Mailing-List: contact user-help@cassandra.apache.org; run by ezmlm
Precedence: bulk
Reply-To: user@cassandra.apache.org
Received-SPF: pass (nike.apache.org: domain of dwahler@indeed.com designates
 74.125.82.41 as permitted sender)
MIME-Version: 1.0
In-Reply-To: 
 <CAA=6J0-Y1Yp4CZsa7g=4fB1tb_bYBxTKva4H2cytxM62rUG4pQ@mail.gmail.com>
References: 
 <CACV_4ivNCxfz8DaqPZupe7t=RqiFftAMCf6u8m=ATFkcD9p4hg@mail.gmail.com>
 <54792650.219886.1426544924926.JavaMail.yahoo@mail.yahoo.com>
 <CACV_4it5YDUrqouUFbTv=muT+U-xXEiOH6xasuYY+R6OrBDAZA@mail.gmail.com>
 <CAA=6J0-RJVCRrH7tCLNBkF+3yeffebFgko6bnEWBXV1r5RzMyg@mail.gmail.com>
 <CACV_4ivkH17n7WXvYnoheJDnvRZ4Zam55kr-+sQvX=d4YK_WCA@mail.gmail.com>
 <CAA=6J08+K3R65SmBibiovE2LSqHJ2VFbE7D6sttg15_Gw6by1g@mail.gmail.com>
 <CACV_4ivFJ4i+fRPPmJNWRUwW6zqdi6cDURxs9z4Hq1YVOs-gNA@mail.gmail.com>
 <CAA=6J0-Y1Yp4CZsa7g=4fB1tb_bYBxTKva4H2cytxM62rUG4pQ@mail.gmail.com>
From: David Wahler <dwahler@indeed.com>
Date: Fri, 20 Mar 2015 19:00:20 -0500
Message-ID: 
 <CACV_4ivpPU-hwZVAhHmEnLS-GuJk=i3rixFE_jYhFafVvfp4CQ@mail.gmail.com>
Subject: Re: Deleted snapshot files filling up /var/lib/cassandra
To: user@cassandra.apache.org
Content-Type: text/plain; charset=UTF-8

Sorry if I was unclear.
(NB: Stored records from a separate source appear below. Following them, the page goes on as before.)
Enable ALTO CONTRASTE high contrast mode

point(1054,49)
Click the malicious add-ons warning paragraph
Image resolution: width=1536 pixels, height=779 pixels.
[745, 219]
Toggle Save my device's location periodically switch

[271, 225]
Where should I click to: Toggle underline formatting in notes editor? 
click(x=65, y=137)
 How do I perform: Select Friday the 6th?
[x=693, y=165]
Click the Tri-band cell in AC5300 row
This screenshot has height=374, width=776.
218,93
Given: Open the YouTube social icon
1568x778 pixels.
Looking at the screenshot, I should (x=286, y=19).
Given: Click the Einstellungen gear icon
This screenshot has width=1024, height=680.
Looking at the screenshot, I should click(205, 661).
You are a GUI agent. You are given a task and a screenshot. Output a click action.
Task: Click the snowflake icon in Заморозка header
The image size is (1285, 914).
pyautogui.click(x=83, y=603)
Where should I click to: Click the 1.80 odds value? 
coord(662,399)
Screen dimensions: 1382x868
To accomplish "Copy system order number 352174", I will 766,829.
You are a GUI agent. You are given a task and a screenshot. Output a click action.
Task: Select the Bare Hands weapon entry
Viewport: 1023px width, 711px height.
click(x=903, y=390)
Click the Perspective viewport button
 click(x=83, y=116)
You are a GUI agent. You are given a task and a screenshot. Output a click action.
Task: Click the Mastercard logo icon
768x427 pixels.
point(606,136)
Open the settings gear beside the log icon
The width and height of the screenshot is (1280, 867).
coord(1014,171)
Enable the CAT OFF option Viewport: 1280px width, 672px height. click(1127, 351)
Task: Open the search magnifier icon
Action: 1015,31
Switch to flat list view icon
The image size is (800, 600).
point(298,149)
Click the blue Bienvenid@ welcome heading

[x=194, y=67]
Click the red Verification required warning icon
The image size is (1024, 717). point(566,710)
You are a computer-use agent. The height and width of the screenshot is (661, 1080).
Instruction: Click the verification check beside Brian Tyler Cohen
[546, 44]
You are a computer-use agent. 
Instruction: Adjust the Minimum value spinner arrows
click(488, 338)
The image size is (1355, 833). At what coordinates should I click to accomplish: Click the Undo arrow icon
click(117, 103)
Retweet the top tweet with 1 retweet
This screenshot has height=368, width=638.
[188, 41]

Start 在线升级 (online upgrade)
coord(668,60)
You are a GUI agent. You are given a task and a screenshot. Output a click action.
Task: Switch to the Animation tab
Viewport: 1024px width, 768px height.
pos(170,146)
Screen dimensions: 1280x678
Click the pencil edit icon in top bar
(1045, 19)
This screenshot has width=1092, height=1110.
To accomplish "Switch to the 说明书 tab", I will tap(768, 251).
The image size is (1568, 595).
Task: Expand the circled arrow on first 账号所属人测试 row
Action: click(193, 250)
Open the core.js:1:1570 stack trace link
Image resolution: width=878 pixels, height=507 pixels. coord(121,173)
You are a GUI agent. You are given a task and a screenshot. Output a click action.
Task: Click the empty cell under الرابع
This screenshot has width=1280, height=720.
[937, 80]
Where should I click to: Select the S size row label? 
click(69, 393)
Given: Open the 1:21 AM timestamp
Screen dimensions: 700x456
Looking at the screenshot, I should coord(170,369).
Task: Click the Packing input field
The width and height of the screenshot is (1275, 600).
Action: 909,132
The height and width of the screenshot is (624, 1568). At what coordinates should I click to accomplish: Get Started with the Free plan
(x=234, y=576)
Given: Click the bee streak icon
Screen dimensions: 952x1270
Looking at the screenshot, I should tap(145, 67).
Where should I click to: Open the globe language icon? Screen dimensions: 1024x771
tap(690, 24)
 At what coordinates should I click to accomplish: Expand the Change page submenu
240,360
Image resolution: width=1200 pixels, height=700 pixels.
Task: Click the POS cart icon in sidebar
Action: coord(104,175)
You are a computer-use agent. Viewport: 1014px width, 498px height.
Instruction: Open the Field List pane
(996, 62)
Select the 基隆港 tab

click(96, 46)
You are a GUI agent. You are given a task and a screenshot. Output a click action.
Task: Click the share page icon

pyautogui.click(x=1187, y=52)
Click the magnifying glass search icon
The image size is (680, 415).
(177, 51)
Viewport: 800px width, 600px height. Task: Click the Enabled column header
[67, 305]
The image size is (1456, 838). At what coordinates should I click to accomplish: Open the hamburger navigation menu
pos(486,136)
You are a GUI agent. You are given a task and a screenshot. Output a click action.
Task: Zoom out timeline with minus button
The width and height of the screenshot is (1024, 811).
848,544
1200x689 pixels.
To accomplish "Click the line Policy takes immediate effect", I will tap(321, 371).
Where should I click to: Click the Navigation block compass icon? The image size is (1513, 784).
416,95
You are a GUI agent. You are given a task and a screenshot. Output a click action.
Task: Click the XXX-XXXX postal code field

The /var/lib/cassandra partition didn't
literally become 100% full. Our low-disk-space alarms started going
off, and that's when we noticed that the disk usage on several nodes
was steadily increasing much faster than expected. We restarted the
worst-affected node before it could run entirely out of free space,
and that brought the disk usage back down to the expected level, but
it immediately started creeping upwards again. The snapshot failures
have been happening periodically, starting before we noticed the high
disk usage.

I'll do some more digging through the logs to see if the exceptions
are recurring, and open a Jira ticket once I have more information.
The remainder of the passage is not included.